**LISTED RECORDS**

= Beginning of Section =

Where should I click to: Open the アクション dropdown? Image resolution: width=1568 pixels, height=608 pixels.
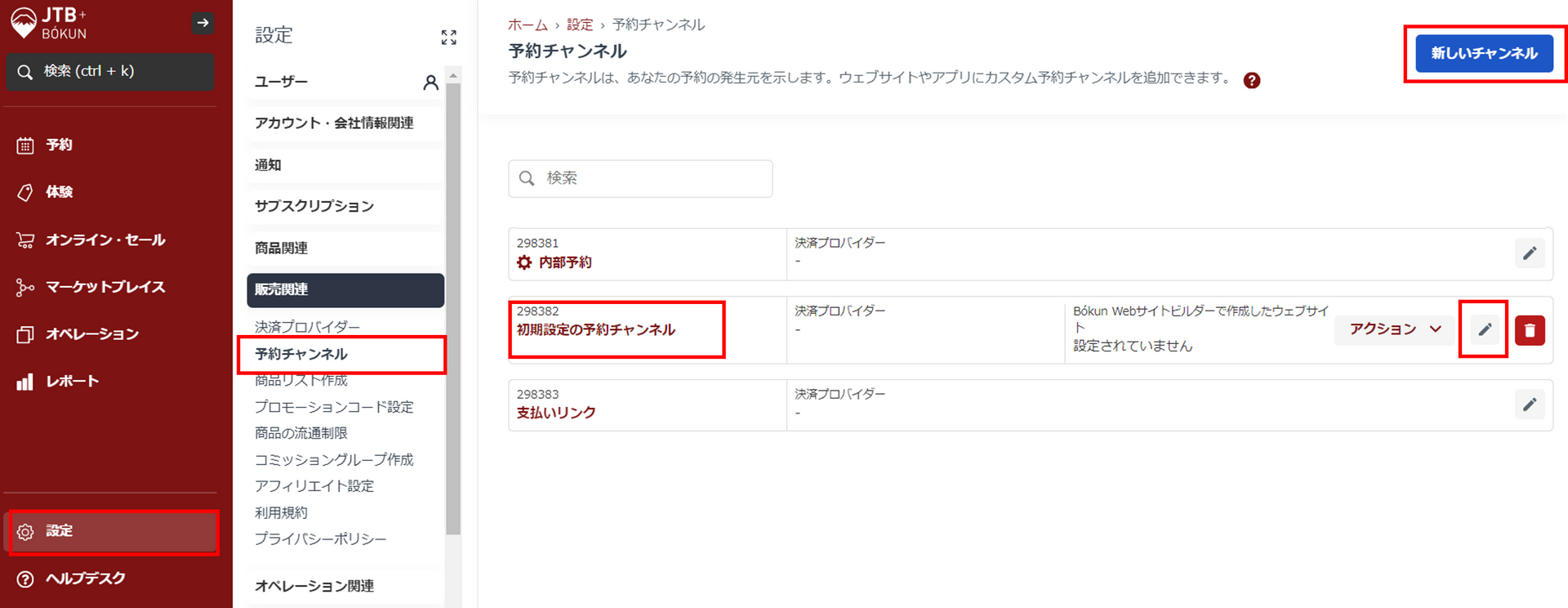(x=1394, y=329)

= End of Section =
= Beginning of Section =

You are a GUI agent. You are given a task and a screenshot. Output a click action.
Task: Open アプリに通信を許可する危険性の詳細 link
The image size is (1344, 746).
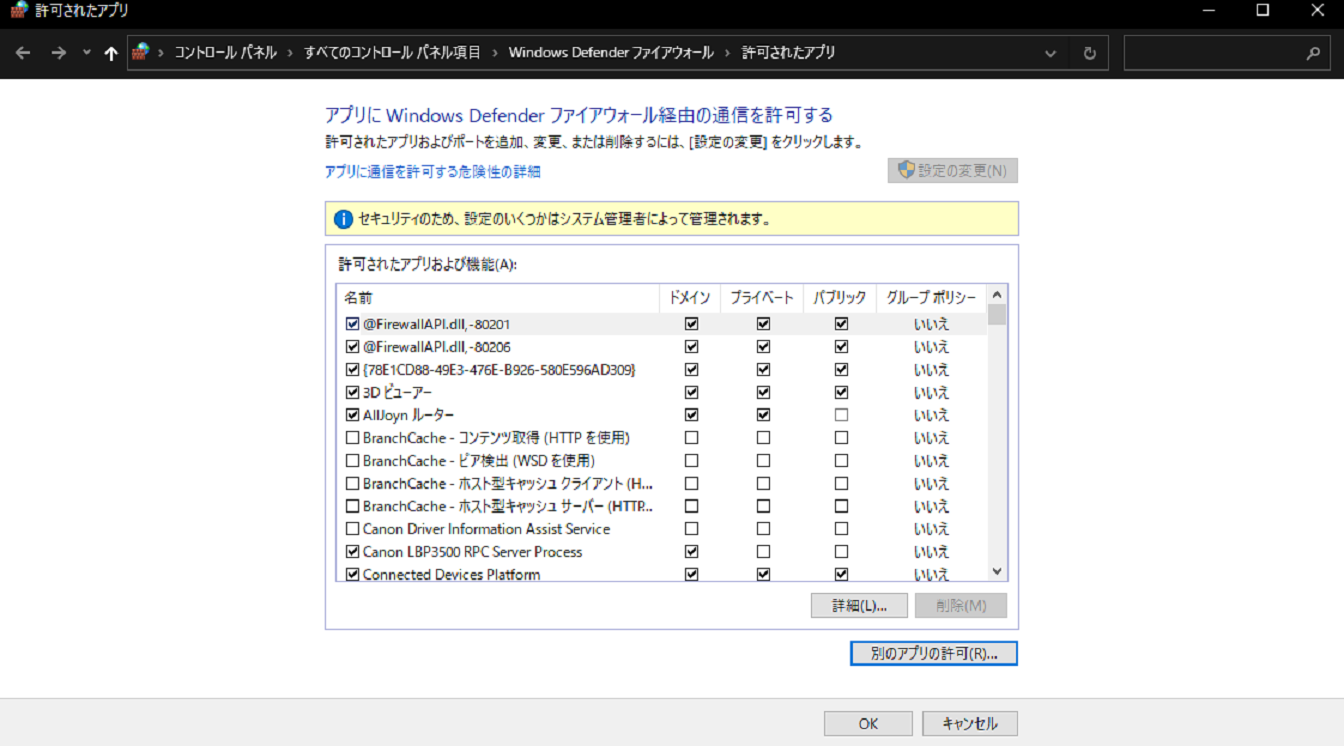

= End of Section =
= Beginning of Section =

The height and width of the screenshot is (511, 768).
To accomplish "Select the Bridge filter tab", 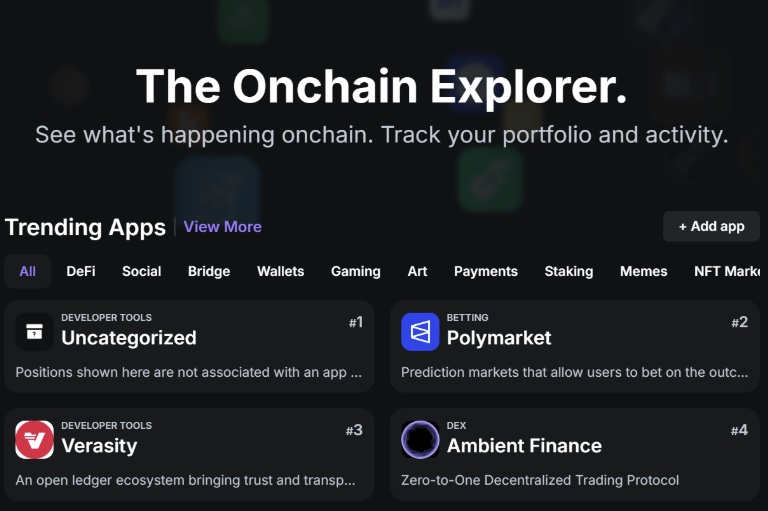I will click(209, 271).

= End of Section =

Show a copy of each line from the records above in which the string "screenshot" occurs.

**PROBLEM SOLUTION**
You are a GUI agent. You are given a task and a screenshot. Output a click action.
The height and width of the screenshot is (511, 768).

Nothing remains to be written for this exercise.